**Provided passage**
=-=-=-=-=
The Coaching ‘Process’
After spending most of my leadership career trying to outline the differences between coaching and mentoring (in education), I am now resolved to present them as having more in common than different.
Coaching and mentoring are activities within the area of professional and personal development… thus, a professional coach/mentor can be described as an expert in establishing a relationship with people in a series of conversations with the purpose of serving the clients to improve their performance or enhance their personal development or both, choosing their own goals and ways of doing it.”(Eesc.europa.eu, 2019).
As part of the ILM Level 5 course, we are required to explain what coaching is and given my education context, I gone with van Niewerburgh’s definition with my emphasis.
A one-to-one conversation that focuses on the enhancement of learning and development through increasing self-awareness and a sense of personal responsibility, where the coach facilitates the self-directed learning of the client through questioning, active listening, and appropriate challenge in a supportive and encouraging climate.(van Nieuwerburgh, 2012).
The conclusion is that coaching is a process with the clear aim of improving your performance or enhancing your personal development or both. Coaching is about the client.
Second, that coaching works towards achieving the clients goals by increasing their self-awareness and a sense of personal responsibility, and offering appropriate challenge, in supportive and encouraging climate. Coaching is about their ambitions.
The final reflections is that one of the key contributions of coaching in education is that it legitimises teacher ‘me time.’ In education, time is controlled an extremely proscribed in education. The school year, terms, weekly timetables and coaching gives school leaders and teachers a legitimate opportunity to tuned into themselves.
The second conclusion that I have drawn is that, at the individual level, coaching is a form of personal change management. In that sense, it may benefit aligning with Prosci Change Management ADKAR® Model as do organisational change processes. With this in mind and whilst researching the Standards of Conduct and Ethical Guidelines of the three main coaching organisations, I also moved to defining the coaching as a process as an ‘awareness’ tool to complement the Coaching Agreement.
=-=-=-=-=
[Collected data entries]
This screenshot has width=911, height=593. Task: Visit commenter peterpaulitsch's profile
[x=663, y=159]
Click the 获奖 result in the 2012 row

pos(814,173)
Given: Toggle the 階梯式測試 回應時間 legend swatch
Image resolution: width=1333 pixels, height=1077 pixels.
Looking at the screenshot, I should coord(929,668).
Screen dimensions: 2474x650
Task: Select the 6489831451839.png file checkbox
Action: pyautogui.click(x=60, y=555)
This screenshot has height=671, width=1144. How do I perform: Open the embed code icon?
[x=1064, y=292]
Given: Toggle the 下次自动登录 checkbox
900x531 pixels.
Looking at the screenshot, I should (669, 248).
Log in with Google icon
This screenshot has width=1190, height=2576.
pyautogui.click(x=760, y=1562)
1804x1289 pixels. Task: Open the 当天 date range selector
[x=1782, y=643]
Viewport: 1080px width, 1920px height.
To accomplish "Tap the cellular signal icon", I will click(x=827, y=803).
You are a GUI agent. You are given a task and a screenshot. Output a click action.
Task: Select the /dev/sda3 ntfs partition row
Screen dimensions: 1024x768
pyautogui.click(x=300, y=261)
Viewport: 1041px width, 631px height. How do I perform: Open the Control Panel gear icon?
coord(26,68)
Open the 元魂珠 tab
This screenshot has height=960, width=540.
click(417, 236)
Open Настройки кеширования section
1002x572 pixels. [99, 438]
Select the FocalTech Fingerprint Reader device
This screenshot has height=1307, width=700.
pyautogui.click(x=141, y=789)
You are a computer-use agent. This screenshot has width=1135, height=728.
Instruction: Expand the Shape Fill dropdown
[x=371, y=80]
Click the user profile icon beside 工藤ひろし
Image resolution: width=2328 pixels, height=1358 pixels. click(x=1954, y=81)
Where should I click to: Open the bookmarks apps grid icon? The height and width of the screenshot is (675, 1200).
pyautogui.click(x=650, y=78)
=-=-=-=-=
**Instructions to follow**
For each statement below, say yes or no to whether it agrees with the piece on the coaching process, and quote the words from it that decide the answer. (a) The writer now presents coaching and mentoring as having more in common than different. (b) For the ILM Level 5 course, the writer took the definition of coaching from Eesc.europa.eu. (c) The writer concludes that, at the individual level, coaching is a form of organisational change management.

**Task result**
(a) Yes: "I am now resolved to present them as having more in common than different."
(b) No: "I gone with van Niewerburgh’s definition with my emphasis."
(c) No: "at the individual level, coaching is a form of personal change management."